The best sunscreens for kids, according to dermatologists

Finding the right sunscreen for your kids can be difficult. Of course, you want one that’s going to effectively protect them from sunburns (since research finds that five or more bad sunburns before age 20 can increase someone’s risk of melanoma by a whopping 80 percent). But you also want to make sure that what you’re putting on your child’s extra-delicate skin is completely safe.

What to look for in a sunscreen for your children

Regardless of age, always choose a sunscreen that’s broad-spectrum, meaning it blocks both UVA and UVB rays, with an SPF 30 at minimum, says Viseslav Tonkovic-Capin, MD, a Kansas City dermatologist and editor of DermBoard.org. UVA rays prematurely age skin, while UVB rays cause sunburns; SPF refers to how much UVB light a sunscreen can filter out.

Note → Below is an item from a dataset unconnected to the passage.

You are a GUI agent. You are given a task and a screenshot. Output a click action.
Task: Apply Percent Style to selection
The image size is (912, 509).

Spend a lot of time at the pool during the summer? “If your child will be partaking in water activities, make sure to look for a formula that is water-resistant,” says Gretchen Frieling, MD, a dermatopathologist in Boston. A sunscreen can be labeled water-resistant for up to 40 or 80 minutes, so you’ll still have to reapply regularly.

As for the type of sunscreen you use on your offspring, dermatologists advise sticking to mineral (also known as physical) formulas, rather than chemical ones, for a variety of reasons. “I prefer zinc oxide-based products, as unlike chemicals, they block out the full UV spectrum,” says Kenneth Mark, MD, a dermatologist and Mohs skin cancer surgeon in New York City. Plus, mineral sunscreens don’t absorb in the skin the way chemical ones do, are generally less irritating and are also better for the environment, notes Tonkovic-Capin.

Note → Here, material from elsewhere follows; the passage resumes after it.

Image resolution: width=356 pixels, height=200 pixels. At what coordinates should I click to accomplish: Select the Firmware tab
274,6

While spray sunscreens are a popular choice among older kids and teens, Tonkovic-Capin prefers lotions and creams. “Sunscreens are designed to go onto your skin and not into your lungs or the lungs of other people around you when you try to spray it onto your skin,” he says. And as Sheel Desai Solomon, MD, a dermatologist in Raleigh/Durham, points out, “spray makes it difficult to regulate the amount you are putting on, meaning you can put on less than you need.”